### DATASET EXCERPTS

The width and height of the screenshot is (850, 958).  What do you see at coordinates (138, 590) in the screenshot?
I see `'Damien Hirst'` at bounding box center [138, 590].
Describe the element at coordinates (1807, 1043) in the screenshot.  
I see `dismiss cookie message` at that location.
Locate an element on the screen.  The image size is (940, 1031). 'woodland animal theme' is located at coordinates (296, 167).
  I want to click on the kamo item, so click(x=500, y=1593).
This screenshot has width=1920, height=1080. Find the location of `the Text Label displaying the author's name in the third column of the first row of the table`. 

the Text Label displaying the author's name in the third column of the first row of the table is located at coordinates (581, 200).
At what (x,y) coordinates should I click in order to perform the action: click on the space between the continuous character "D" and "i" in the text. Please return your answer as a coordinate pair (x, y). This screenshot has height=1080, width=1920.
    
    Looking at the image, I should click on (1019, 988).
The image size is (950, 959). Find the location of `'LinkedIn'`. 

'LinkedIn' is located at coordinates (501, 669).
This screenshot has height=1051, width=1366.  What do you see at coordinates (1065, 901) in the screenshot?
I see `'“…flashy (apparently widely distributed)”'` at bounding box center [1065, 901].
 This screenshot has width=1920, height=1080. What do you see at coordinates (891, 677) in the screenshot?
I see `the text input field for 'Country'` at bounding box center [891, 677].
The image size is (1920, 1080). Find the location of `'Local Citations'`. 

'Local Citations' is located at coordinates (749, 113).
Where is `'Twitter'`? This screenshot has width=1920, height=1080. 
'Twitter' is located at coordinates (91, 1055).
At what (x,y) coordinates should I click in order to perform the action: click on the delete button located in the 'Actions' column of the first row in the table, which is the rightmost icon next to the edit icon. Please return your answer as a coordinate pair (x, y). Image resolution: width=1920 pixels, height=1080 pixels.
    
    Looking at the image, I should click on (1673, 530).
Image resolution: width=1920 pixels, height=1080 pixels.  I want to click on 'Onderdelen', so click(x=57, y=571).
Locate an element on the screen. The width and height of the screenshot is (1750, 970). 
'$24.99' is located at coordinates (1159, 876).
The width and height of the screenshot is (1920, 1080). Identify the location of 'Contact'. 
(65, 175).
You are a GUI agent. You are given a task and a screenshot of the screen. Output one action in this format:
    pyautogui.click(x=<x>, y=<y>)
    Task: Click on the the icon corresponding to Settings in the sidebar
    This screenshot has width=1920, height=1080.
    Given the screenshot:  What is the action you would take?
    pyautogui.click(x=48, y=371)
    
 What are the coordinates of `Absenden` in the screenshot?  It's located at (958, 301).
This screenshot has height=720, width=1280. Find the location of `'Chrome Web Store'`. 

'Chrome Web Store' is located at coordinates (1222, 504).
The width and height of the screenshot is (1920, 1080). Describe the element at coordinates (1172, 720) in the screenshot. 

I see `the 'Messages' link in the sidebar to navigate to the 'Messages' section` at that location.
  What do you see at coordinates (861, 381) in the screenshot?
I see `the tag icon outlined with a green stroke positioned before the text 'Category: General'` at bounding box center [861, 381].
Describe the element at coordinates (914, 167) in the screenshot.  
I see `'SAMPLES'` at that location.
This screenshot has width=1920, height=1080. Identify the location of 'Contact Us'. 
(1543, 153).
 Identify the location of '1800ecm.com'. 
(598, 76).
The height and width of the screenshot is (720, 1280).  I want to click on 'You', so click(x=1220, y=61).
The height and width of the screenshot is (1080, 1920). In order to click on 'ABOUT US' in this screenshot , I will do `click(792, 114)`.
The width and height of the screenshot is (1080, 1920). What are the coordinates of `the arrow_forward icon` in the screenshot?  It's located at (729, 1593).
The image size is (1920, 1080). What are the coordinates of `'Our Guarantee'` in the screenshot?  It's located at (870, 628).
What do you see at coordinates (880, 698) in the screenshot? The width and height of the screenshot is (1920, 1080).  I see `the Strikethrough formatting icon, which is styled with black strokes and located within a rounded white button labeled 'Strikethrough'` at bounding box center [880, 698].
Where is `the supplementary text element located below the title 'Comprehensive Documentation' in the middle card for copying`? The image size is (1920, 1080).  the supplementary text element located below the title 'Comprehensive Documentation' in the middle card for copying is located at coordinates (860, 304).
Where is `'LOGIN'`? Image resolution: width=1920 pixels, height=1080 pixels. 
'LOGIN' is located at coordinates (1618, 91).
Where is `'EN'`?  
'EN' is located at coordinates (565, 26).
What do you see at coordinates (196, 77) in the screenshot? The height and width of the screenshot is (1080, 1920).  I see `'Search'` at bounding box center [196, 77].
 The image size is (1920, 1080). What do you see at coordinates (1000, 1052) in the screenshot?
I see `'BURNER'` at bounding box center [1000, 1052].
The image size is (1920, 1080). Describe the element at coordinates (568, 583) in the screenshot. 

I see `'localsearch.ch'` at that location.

######

» **YOUR OBJECTIVE**
Rewrite all of the lines above, substituting "Give the position of" for every occurrence of "Find the location of" and leaving everything else unchanged.

» **RESPONSE BELOW**
The width and height of the screenshot is (850, 958).  What do you see at coordinates (138, 590) in the screenshot?
I see `'Damien Hirst'` at bounding box center [138, 590].
Describe the element at coordinates (1807, 1043) in the screenshot.  
I see `dismiss cookie message` at that location.
Locate an element on the screen.  The image size is (940, 1031). 'woodland animal theme' is located at coordinates (296, 167).
  I want to click on the kamo item, so click(x=500, y=1593).
This screenshot has width=1920, height=1080. Give the position of `the Text Label displaying the author's name in the third column of the first row of the table`. 

the Text Label displaying the author's name in the third column of the first row of the table is located at coordinates (581, 200).
At what (x,y) coordinates should I click in order to perform the action: click on the space between the continuous character "D" and "i" in the text. Please return your answer as a coordinate pair (x, y). This screenshot has height=1080, width=1920.
    
    Looking at the image, I should click on (1019, 988).
The image size is (950, 959). Give the position of `'LinkedIn'`. 

'LinkedIn' is located at coordinates (501, 669).
This screenshot has height=1051, width=1366.  What do you see at coordinates (1065, 901) in the screenshot?
I see `'“…flashy (apparently widely distributed)”'` at bounding box center [1065, 901].
 This screenshot has width=1920, height=1080. What do you see at coordinates (891, 677) in the screenshot?
I see `the text input field for 'Country'` at bounding box center [891, 677].
The image size is (1920, 1080). Give the position of `'Local Citations'`. 

'Local Citations' is located at coordinates (749, 113).
Where is `'Twitter'`? This screenshot has width=1920, height=1080. 
'Twitter' is located at coordinates (91, 1055).
At what (x,y) coordinates should I click in order to perform the action: click on the delete button located in the 'Actions' column of the first row in the table, which is the rightmost icon next to the edit icon. Please return your answer as a coordinate pair (x, y). Image resolution: width=1920 pixels, height=1080 pixels.
    
    Looking at the image, I should click on (1673, 530).
Image resolution: width=1920 pixels, height=1080 pixels.  I want to click on 'Onderdelen', so click(x=57, y=571).
Locate an element on the screen. The width and height of the screenshot is (1750, 970). 
'$24.99' is located at coordinates (1159, 876).
The width and height of the screenshot is (1920, 1080). Identify the location of 'Contact'. 
(65, 175).
You are a GUI agent. You are given a task and a screenshot of the screen. Output one action in this format:
    pyautogui.click(x=<x>, y=<y>)
    Task: Click on the the icon corresponding to Settings in the sidebar
    This screenshot has width=1920, height=1080.
    Given the screenshot:  What is the action you would take?
    pyautogui.click(x=48, y=371)
    
 What are the coordinates of `Absenden` in the screenshot?  It's located at (958, 301).
This screenshot has height=720, width=1280. Give the position of `'Chrome Web Store'`. 

'Chrome Web Store' is located at coordinates (1222, 504).
The width and height of the screenshot is (1920, 1080). Describe the element at coordinates (1172, 720) in the screenshot. 

I see `the 'Messages' link in the sidebar to navigate to the 'Messages' section` at that location.
  What do you see at coordinates (861, 381) in the screenshot?
I see `the tag icon outlined with a green stroke positioned before the text 'Category: General'` at bounding box center [861, 381].
Describe the element at coordinates (914, 167) in the screenshot.  
I see `'SAMPLES'` at that location.
This screenshot has width=1920, height=1080. Identify the location of 'Contact Us'. 
(1543, 153).
 Identify the location of '1800ecm.com'. 
(598, 76).
The height and width of the screenshot is (720, 1280).  I want to click on 'You', so click(x=1220, y=61).
The height and width of the screenshot is (1080, 1920). In order to click on 'ABOUT US' in this screenshot , I will do `click(792, 114)`.
The width and height of the screenshot is (1080, 1920). What are the coordinates of `the arrow_forward icon` in the screenshot?  It's located at (729, 1593).
The image size is (1920, 1080). What are the coordinates of `'Our Guarantee'` in the screenshot?  It's located at (870, 628).
What do you see at coordinates (880, 698) in the screenshot? The width and height of the screenshot is (1920, 1080).  I see `the Strikethrough formatting icon, which is styled with black strokes and located within a rounded white button labeled 'Strikethrough'` at bounding box center [880, 698].
Where is `the supplementary text element located below the title 'Comprehensive Documentation' in the middle card for copying`? The image size is (1920, 1080).  the supplementary text element located below the title 'Comprehensive Documentation' in the middle card for copying is located at coordinates (860, 304).
Where is `'LOGIN'`? Image resolution: width=1920 pixels, height=1080 pixels. 
'LOGIN' is located at coordinates (1618, 91).
Where is `'EN'`?  
'EN' is located at coordinates (565, 26).
What do you see at coordinates (196, 77) in the screenshot? The height and width of the screenshot is (1080, 1920).  I see `'Search'` at bounding box center [196, 77].
 The image size is (1920, 1080). What do you see at coordinates (1000, 1052) in the screenshot?
I see `'BURNER'` at bounding box center [1000, 1052].
The image size is (1920, 1080). Describe the element at coordinates (568, 583) in the screenshot. 

I see `'localsearch.ch'` at that location.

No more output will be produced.